Energy and population security -- coupled with counterterrorism considerations and geographical proximity -- have required India to establish a complex web of security partnerships across the Middle East. While India only established diplomatic relations with Israel in 1992, the two countries quickly developed a close defense partnership. India is now the largest buyer of Israeli military equipment -- an estimated $1-$1.5 billion for 2014 -- and Israel has benefited from India's sophisticated and cost-effective satellite launch capabilities. The two countries also have shared interests in combatting terrorism, which deepened after the 2008 attack on Mumbai, in which the Pakistani perpetrators deliberately targeted Jews, as well as a 2012 attack on the wife of an Israeli diplomat in New Delhi. 

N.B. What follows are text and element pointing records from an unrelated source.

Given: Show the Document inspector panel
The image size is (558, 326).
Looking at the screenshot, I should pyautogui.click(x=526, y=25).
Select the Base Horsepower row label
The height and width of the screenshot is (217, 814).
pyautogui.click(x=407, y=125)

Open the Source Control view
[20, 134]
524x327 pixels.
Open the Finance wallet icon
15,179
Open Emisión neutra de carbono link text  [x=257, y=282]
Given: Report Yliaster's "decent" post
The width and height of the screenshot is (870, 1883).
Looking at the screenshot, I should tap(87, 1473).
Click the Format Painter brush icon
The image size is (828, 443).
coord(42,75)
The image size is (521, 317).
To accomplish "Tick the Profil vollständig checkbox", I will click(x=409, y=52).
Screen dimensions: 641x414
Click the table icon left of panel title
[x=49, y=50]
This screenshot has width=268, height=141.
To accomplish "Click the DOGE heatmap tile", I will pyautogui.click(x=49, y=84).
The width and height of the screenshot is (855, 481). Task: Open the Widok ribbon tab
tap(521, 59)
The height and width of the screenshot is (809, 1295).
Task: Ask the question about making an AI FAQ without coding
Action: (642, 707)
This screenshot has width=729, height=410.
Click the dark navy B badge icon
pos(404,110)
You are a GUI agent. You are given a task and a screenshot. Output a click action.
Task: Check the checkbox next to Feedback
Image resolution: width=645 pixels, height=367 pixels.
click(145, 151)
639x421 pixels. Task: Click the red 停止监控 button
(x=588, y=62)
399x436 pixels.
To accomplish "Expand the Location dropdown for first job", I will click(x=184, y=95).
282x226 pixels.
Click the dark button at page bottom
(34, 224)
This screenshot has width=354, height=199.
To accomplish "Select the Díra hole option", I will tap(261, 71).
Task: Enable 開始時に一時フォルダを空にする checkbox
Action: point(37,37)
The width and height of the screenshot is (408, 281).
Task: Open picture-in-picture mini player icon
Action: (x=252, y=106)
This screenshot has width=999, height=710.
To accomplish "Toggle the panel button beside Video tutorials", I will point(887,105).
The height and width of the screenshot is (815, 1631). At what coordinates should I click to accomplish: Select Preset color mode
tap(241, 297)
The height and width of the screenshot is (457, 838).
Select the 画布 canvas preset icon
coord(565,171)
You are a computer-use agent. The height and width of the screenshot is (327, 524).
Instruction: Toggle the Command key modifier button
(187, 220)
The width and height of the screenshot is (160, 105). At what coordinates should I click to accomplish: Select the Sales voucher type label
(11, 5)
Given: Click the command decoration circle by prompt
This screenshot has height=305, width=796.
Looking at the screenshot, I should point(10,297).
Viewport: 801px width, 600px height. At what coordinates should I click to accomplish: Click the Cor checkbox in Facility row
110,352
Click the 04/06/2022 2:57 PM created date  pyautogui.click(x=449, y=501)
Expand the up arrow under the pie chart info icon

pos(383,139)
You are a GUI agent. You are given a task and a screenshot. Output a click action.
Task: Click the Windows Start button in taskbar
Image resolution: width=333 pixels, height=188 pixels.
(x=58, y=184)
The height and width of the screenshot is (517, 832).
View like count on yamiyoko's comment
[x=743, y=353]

India has carefully balanced its Israeli security interests with its ties with Iran and Saudi Arabia. Iran and India, for example, have cooperated in developing port and other logistical infrastructure to provide access to Afghanistan that bypasses Pakistan. Since the 1980s, both Tehran and New Delhi have maintained close ties to ethnic Tajik militias and other members of the erstwhile Northern Alliance, an anti-Taliban coalition, in Afghanistan. Although relations with Riyadh are more complicated -- India has long faulted Saudi Arabia for financing Islamist militancy in South Asia -- counterterrorism cooperation has recently improved, resulting, for example, in Riyadh's assistance in the 2012 capture of notorious Indian terrorist Abu Jundal.

India's tricky Middle East balancing act has been predicated on a policy of nonintervention. But New Delhi came close to abandoning that principle in the spring of 2003, when India's then-Prime Minister Atal Bihari Vajpayee and his cabinet considered sending an infantry division to Iraq in support of the U.S.-led stabilization operations. As described in Indian scholar Rudra Chaudhuri's 2013 book Forged in Crisis, the plans, which the Indian Army supported, would have involved between 15,000 and 20,000 Indian troops deployed in either the Kurdish-dominated areas around Kirkuk and Mosul, or in the southern province of Basra. Indian forces would have constituted the third-largest military contingent in Iraq, after the United States and Britain. So close were these plans to materializing, according to Chaudhuri, that some Pentagon planning documents even designated an Indian Area of Responsibility in the north of the country.

Despite India's deepening interests in the Middle East, an intervention of the kind contemplated in 2003 is out of the question today. But as the Middle East falls further into turmoil, India does not have the luxury of sitting on the sidelines.